Sétimo círculo do Império
Oásis

Acordei com o som dos gritos do lado de fora.

Abri os olhos para as luzes sempre acesas, sentindo nas narinas um cheiro familiar que eu não sentia em um bom tempo... Um cheiro que me foi como gota de água na língua de um viajante sedento no deserto, depois de viver um número incontável de aventuras que terminaram mal. Inspirei bem fundo. Aquele era o aroma de mineral engolfo em carne, como o de lâminas mergulhadas em...

Sangue. E um que eu conhecia muito bem, de todas as vezes em que vales se abriram na palidez da minha própria pele...

Sangue humano.

Um humano que gritava tão alto que, mesmo se afastando no corredor, eu ainda conseguia ouvi-lo. Talvez ele também tivesse passado por uma jornada que teve um fim ruim... Pelo menos um que valesse o esforço daqueles gritos.

Eu já deveria estar acostumada com esse som, uma parte tão grande do meu trabalho, mas tolerá-los era uma arte difícil... Principalmente quando alguns se impregnavam em mim tão profundamente quanto cicatrizes; e davam à minha imaginação dores que eu esperava nunca sentir.

Todo e cada noxdiem eu acordava para acolher os infortunados - ou estúpidos - e poupá-los da dor que causava aqueles gritos. No fundo, eram todos só infortunados de estar aqui (alguns inclusive com o infortúnio de serem estúpidos), mas eu não conseguia fugir de me perguntar o que levava uma criatura a se colocar em um sofrimento como aquele... O que levava um ser a viver tanta dor que nada podia restar de si senão seus gritos, ecoando por corredores vazios e implorando por alguma espécie de anestesia para dores que estavam além do corpo?

Não importava quantos anos eu estivesse trabalhando ali.
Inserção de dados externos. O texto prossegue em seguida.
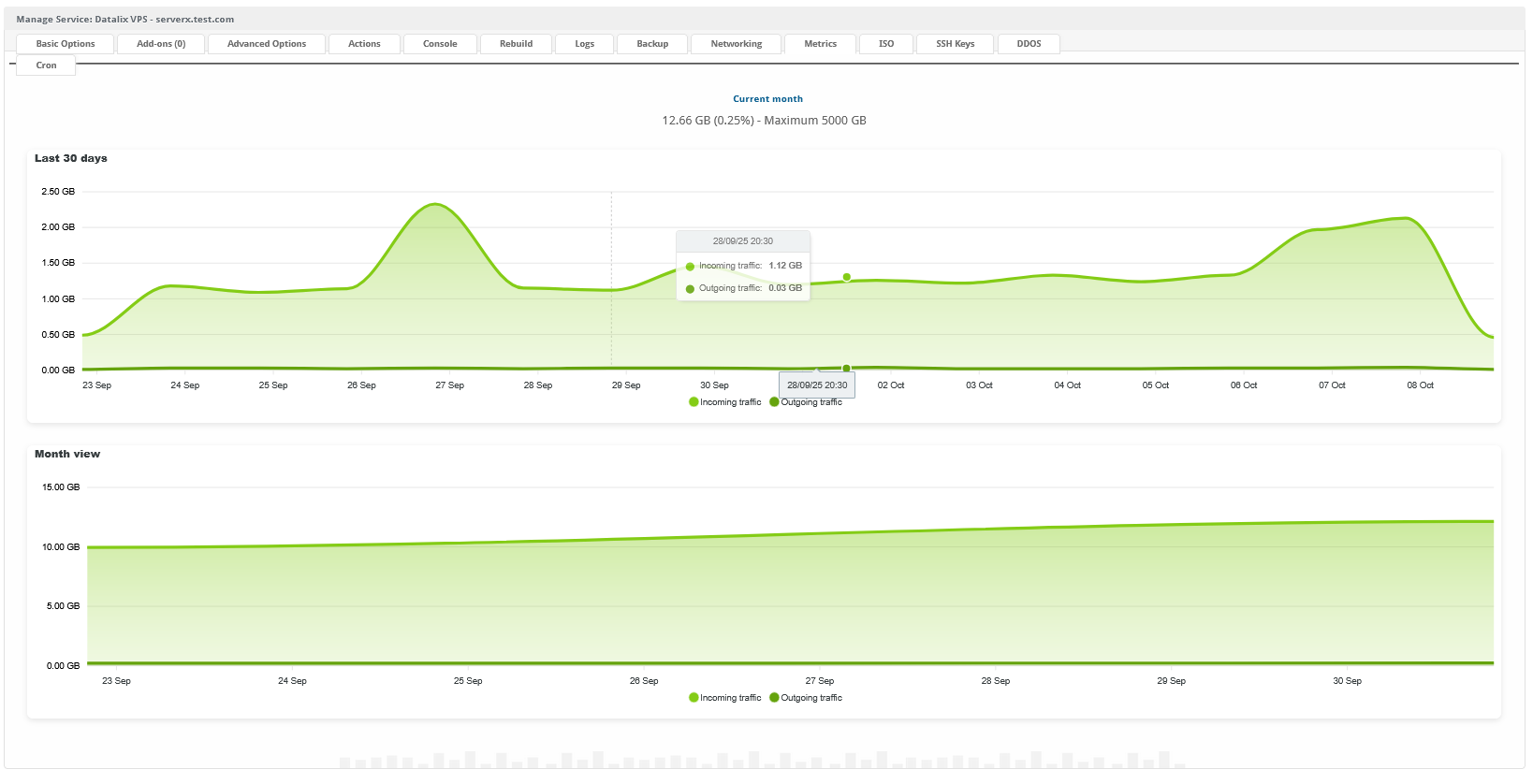
Task: Toggle Incoming traffic in Last 30 days legend
Action: (725, 402)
Eu continuava querendo me manter longe daqueles gritos.

Mas, dessa vez, me senti compelida a segui-los.

Não porque a dor estava sendo sentida, mas por quem estava: um tipo raro de viajante infortunado naquela porção do Império Interestelar.

E um que eu estava esperando por muito, muito tempo.

• • • ֍ • • •

Clover já estava atrasada e sua carona ainda tinha decidido demorar. O pé batia no chão furiosamente, os olhos voavam pela rua caótica e nenhum sinal do carro que esperava. Ela estava começando a sentir a cabeça esquentar... Mas então o veículo surgiu na esquina. A moça entrou no carro, batendo à porta com mais força do que o normal. O motorista fingiu não perceber. Ele voltou para o fluxo frenético da rua e então, alguns metros depois, o Artefato despencou dos céus e esmagou o carro da frente, salvando a vida de Clover por 2 minutos de atraso.

Ela deu 5 estrelas.

Eu não sei, na verdade, se foi exatamente assim que aconteceu, mas essa é a forma como os filmes contaram essa história. Talvez nunca nem tenha existido uma Clover, - quando existiu um humano tão sortudo? - mas muitas pessoas, com vários outros nomes, presenciaram a chegada do Artefato na Terra.

• • • ֍ • • •

Me levantei do chão entre os produtos de limpeza e bati a cabeça em uma das prateleiras e o barulho que fiz só não foi maior do que os gritos do lado de fora. Droga. Eu tinha me escondido na sala do zelador para tirar uma soneca em segredo, afinal; e a última coisa que um segredo precisava era ser descoberto. Nem todos no Oásis tinham de ter tantas horas de sono quanto os humanos, então não entendiam o quão improdutivos nós éramos se não gastássemos algumas horas sendo improdutivos; e eu precisava me esconder se quisesse um sono que fosse metade decente. Eu ainda não o tinha dessa vez, mas saí para o corredor e segui os ecos distantes dos gritos até a porta branca de um quarto.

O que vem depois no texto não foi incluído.